Performance Testing with XCTest

XCTest has some incredible new performance testing capabilities, but they are rough.

Testing is one of those things that people tend to have strong feelings about. There is quite a spectrum of philosophies, from full-on TDD to the folks that avoid automated testing completely. In Xcode 11, Apple added some new performance testing capabilities to XCTest that really seem to have slipped under the radar. Regardless of your feelings about automated testing, this new stuff is very powerful and worth a look.

I’ve been pairing these new performance testing tools with the XCTest UI Automation system, and it has been incredibly impressive. However, there are definitely some challenges with its current implementation. Also, while the APIs are the same, do keep in mind that I do all my work with a macOS app.

Getting your Bearings

Confusingly, XCTest now has two different, seemingly distinct performance testing systems. This can make it hard to get started.

The original performance testing system is built around XCTPerformanceMetric, and includes a suite of methods to perform tests. This post is not about that system. What we’re looking at here are some new, largely overlapping methods based on XCTMetric.

Measuring with XCTMetric

The first fascinating difference with this new system is that XCTMetric is a protocol. It’s possible to define custom measurements and have XCTest drive the data collection and presentation. I did fool around with this, and it does seem to work. But, I suspect most people will just use the stock metrics included in XCTest.

There are five included conforming types to XCTMetric.

Parts of the exercise:
1. Transcribe the part of the XCTest performance testing article above, starting at "Performance Testing with" and ending at "a macOS app.".
2. Answer these questions using the XCTest performance testing article:
(a) In which version of Xcode did Apple add the new performance testing capabilities?
(b) Which type is the original performance testing system built around?
(c) How many included types conform to XCTMetric?
3. Carry on writing the XCTest performance testing article from its final sentence onward.

Recorded information:

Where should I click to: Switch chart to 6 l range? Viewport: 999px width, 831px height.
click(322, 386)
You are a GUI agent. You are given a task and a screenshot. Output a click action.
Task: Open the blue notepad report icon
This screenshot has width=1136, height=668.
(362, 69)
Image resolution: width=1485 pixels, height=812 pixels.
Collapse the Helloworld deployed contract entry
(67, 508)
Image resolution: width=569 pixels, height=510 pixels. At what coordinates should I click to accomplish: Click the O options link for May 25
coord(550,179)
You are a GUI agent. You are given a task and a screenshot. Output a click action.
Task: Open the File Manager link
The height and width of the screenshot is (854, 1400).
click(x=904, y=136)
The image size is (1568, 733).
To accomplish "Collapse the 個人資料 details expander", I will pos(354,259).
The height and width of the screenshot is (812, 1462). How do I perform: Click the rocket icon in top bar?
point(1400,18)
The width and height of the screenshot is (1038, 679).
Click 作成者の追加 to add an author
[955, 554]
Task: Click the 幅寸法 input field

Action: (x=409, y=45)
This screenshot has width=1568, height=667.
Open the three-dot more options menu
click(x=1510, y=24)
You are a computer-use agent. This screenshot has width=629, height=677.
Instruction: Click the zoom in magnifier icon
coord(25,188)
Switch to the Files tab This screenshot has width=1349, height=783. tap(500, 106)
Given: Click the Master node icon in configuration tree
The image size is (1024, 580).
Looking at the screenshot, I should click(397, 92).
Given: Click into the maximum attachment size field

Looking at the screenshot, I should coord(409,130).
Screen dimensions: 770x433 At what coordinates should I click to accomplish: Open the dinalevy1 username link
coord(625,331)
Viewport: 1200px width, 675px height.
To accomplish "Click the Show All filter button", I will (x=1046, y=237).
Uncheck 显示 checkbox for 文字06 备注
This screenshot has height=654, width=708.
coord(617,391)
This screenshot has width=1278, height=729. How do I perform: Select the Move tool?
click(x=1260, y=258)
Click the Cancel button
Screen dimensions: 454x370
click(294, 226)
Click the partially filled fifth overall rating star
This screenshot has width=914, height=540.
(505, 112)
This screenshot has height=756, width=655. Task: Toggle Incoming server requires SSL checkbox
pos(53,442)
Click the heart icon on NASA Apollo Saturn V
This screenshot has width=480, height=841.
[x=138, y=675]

Outputs in order:
1.
Performance Testing with XCTest

XCTest has some incredible new performance testing capabilities, but they are rough.

Testing is one of those things that people tend to have strong feelings about. There is quite a spectrum of philosophies, from full-on TDD to the folks that avoid automated testing completely. In Xcode 11, Apple added some new performance testing capabilities to XCTest that really seem to have slipped under the radar. Regardless of your feelings about automated testing, this new stuff is very powerful and worth a look.

I’ve been pairing these new performance testing tools with the XCTest UI Automation system, and it has been incredibly impressive. However, there are definitely some challenges with its current implementation. Also, while the APIs are the same, do keep in mind that I do all my work with a macOS app.

2.
(a) Xcode 11
(b) XCTPerformanceMetric
(c) Five

3.
XCTClockMetric
XCTCPUMetric
XCTMemoryMetric
XCTOSSignpostMetric
XCTStorageMetric

I believe that the XCTClockMetric is a direct replacement for the pre-existing measure API, which has a similarly named property. So, if you are using that original API, you should be able to start using that metric as a drop-in replacement. But, doing just that on its own won’t get you much. The power lies in the other metrics these new measure APIs allow you to use.

Even better, you can measure multiple metrics simultaneously. This is a very handy technique for reducing testing time while also getting finer-grained results. My typical technique is to use one coarse signpost to cover a large, expensive operation. Then, as I dig in, I’ll add additional finer-grained signposts to break down the work. Tracking all of them together within one test is a big time saver when actively optimizing, or investigating a regression.

Your First Test

I first stumbled across these new measurement APIs when creating a new UI-based test file in Xcode 11. Inside was a fascinating new placeholder test that looked something like this:

func testLaunchPerformance() throws {
    // This measures how long it takes to launch your application.
    measure(metrics: [XCTOSSignpostMetric.applicationLaunch]) {
        XCUIApplication().launch()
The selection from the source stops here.